La sécurité des stades et des "fan zones" est confiée aux villes, qui ont dû passer des contrats avec des sociétés privées. Entre formation et recrutement, une course contre la montre est engagée avant le grand bain.

Article rédigé par Fabien Magnenou
France Télévisions
Publié Mis à jour
Temps de lecture : 10min
Une simulation de la "fan zone" du Champ de Mars, prévue dans le cadre de l'Euro 2016 en France. (MAIRIE DE PARIS)

A un mois de l'Euro 2016, les inquiétudes sont loin d'être dissipées. Pour assurer la sécurité de l'événement, entre 12 000 et 13 000 agents du privé seront mobilisés dans les stades, l'accueil hôtelier des équipes, leurs camps d'entraînement et les "fan zones". C'est ce dernier point qui suscite le plus d'inquiétudes, malgré les fouilles systématiques à l'entrée, la détection des métaux et l'interdiction des gros sacs ou bagages. Prise de conscience tardive ? Fin avril, l'enveloppe dédiée à la sécurisation des "fan zones" a été doublée en urgence, pour atteindre la somme de 24 millions d'euros.

En vertu d'un protocole d'accord signé le 2 septembre, la sécurité des "fan zones" est confiée aux dix villes-hôtes, qui rémunèrent des sociétés privées pour veiller au bon déroulement de la compétition. Selon Europe 1, plusieurs grandes sociétés du secteur ont d'ailleurs refusé de répondre à ces appels offres, jugeant la tâche trop difficile. "Ces entreprises, dont Securitas, ont refusé de concourir il y a un an et demi, avant les attentats", nuance Olivier Duran, responsable du Snes, qui regroupe 220 PME du secteur. "Ils ne savent faire que du gardiennage. L'événementiel, ce n'est pas leur domaine." Un autre géant de la sécurité, Prosegur, confirme à francetv info qu'il ne travaillera pas dans les "fan zones".

"Sur l'Euro, on insiste sur les palpations, pas les rondes"

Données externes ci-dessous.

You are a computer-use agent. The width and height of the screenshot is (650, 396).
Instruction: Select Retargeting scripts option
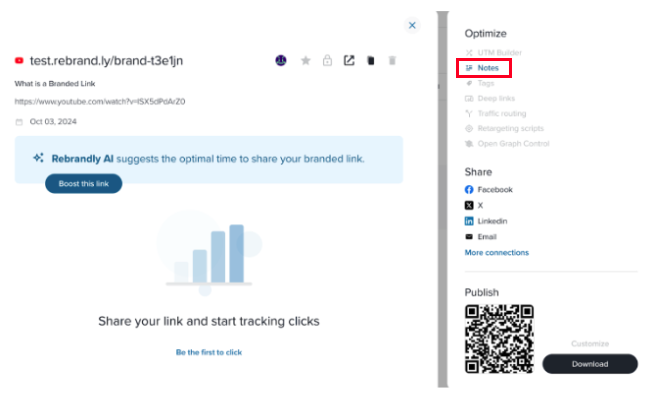(x=504, y=129)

Reste un tissu très dense de PME spécialisées. Pour faciliter le recrutement, le ministère de l'Intérieur a accéléré la création, par décret, d'une formation "Agent de sécurité de l'événementiel". Après 105 heures de cours, contre 140 pour une formation traditionnelle, les agents n'ont pas le droit de gérer des alarmes, d'assurer des rondes, de gérer un PC sécurité ou de contrôler les écrans. En revanche, ils sont formés aux spécificités des stades ou des salles de concert.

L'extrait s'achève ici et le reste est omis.